Data items:
- - -

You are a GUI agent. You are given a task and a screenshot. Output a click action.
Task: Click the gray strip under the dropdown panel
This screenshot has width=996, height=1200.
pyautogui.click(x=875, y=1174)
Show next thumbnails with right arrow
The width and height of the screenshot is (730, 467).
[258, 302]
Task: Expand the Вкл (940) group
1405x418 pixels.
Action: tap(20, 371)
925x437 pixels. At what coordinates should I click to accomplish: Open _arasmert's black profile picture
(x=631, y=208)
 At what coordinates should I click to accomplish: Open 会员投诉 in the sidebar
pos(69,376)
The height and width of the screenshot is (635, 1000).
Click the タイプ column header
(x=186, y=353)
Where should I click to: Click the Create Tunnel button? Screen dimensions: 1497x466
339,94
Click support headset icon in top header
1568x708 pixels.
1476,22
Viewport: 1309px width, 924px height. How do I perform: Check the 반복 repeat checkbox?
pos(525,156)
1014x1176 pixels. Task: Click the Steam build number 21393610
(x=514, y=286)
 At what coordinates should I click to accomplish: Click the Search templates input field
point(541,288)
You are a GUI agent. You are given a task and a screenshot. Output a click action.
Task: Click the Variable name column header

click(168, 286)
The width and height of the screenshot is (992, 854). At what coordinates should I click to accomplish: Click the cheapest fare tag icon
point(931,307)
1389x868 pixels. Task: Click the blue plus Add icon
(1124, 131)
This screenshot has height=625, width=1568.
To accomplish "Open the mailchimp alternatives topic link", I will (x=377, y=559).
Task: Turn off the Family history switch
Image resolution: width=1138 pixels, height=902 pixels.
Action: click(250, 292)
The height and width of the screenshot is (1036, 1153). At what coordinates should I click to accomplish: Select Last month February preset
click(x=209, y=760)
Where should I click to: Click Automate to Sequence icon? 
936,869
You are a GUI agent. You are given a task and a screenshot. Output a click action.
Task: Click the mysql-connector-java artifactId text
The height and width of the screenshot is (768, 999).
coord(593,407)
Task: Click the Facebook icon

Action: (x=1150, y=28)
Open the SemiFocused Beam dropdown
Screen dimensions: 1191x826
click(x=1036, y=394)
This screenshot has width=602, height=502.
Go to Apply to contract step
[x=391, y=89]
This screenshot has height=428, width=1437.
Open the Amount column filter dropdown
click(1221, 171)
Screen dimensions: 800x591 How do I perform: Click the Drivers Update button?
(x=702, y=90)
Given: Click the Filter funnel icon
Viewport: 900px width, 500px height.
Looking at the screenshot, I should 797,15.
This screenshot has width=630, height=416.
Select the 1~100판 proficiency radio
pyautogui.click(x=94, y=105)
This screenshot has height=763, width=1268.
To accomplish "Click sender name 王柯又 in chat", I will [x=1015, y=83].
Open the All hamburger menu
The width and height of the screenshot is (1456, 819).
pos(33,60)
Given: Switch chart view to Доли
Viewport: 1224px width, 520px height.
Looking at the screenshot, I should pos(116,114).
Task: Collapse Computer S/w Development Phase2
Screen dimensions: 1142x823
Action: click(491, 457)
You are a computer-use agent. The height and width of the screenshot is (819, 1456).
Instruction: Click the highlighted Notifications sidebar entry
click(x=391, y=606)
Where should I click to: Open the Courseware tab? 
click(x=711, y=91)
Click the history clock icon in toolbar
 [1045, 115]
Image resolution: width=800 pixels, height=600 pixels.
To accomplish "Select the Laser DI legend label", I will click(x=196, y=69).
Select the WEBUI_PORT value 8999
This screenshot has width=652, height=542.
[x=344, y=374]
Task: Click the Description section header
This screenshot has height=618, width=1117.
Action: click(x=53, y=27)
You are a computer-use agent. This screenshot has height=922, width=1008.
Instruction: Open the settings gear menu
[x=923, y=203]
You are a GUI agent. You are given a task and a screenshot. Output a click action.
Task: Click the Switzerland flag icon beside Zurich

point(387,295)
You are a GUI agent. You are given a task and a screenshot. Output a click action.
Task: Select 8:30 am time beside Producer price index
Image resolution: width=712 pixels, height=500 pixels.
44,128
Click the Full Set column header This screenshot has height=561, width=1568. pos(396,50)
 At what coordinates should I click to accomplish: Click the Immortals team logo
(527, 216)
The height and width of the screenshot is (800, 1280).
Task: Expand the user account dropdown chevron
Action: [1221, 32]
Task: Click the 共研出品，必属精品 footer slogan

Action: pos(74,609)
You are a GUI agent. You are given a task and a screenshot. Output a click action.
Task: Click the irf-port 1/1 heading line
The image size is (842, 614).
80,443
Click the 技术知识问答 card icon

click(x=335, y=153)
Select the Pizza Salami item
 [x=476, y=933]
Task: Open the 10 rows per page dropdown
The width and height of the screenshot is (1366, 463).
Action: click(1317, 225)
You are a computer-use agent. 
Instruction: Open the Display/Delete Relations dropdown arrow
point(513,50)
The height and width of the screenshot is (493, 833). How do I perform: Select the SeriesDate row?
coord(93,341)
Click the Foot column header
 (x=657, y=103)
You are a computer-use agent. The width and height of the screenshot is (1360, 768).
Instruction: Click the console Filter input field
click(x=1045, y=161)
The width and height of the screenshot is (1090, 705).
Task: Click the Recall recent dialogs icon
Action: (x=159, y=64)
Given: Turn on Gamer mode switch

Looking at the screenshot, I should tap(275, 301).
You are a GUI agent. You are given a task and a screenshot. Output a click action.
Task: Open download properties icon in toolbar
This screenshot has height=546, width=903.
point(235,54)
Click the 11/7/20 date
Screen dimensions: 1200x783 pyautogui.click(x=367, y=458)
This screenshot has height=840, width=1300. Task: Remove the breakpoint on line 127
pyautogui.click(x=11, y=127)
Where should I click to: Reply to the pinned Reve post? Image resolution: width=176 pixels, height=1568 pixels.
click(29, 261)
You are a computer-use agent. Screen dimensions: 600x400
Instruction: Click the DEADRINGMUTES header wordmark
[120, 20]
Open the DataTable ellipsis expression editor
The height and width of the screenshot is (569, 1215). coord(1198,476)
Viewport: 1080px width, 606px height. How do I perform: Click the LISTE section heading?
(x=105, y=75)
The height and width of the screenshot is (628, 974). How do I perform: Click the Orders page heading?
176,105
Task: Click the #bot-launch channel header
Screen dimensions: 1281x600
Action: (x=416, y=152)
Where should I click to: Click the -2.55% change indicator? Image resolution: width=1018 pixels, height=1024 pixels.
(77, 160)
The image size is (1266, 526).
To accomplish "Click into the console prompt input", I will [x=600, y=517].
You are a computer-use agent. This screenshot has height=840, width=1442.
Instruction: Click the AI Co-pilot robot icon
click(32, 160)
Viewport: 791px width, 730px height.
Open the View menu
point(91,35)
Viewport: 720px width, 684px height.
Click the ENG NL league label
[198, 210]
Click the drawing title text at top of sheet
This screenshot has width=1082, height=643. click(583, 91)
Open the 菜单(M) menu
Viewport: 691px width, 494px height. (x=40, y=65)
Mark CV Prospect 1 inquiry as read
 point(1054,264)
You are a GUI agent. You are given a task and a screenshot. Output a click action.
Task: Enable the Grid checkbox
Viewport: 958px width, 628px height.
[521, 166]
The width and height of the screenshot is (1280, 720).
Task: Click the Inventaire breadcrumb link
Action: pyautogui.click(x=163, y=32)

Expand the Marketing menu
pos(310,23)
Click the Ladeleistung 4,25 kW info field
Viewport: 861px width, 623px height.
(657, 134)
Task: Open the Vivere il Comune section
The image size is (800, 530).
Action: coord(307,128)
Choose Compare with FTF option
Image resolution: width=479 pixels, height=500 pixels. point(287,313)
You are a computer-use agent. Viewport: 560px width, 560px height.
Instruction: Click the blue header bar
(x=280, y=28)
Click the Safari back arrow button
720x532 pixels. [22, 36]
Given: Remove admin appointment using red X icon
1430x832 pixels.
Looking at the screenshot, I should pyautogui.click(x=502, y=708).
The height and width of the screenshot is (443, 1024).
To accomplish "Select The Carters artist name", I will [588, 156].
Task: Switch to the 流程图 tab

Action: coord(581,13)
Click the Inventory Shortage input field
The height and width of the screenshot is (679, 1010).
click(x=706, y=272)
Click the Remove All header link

- - -

■ EXERCISE BRIEF: Give again, word for word, the records from their first line to the one with "Show next thumbnails with right arrow", and leave out all else.

■ RESPONSE:
You are a GUI agent. You are given a task and a screenshot. Output a click action.
Task: Click the gray strip under the dropdown panel
This screenshot has width=996, height=1200.
pyautogui.click(x=875, y=1174)
Show next thumbnails with right arrow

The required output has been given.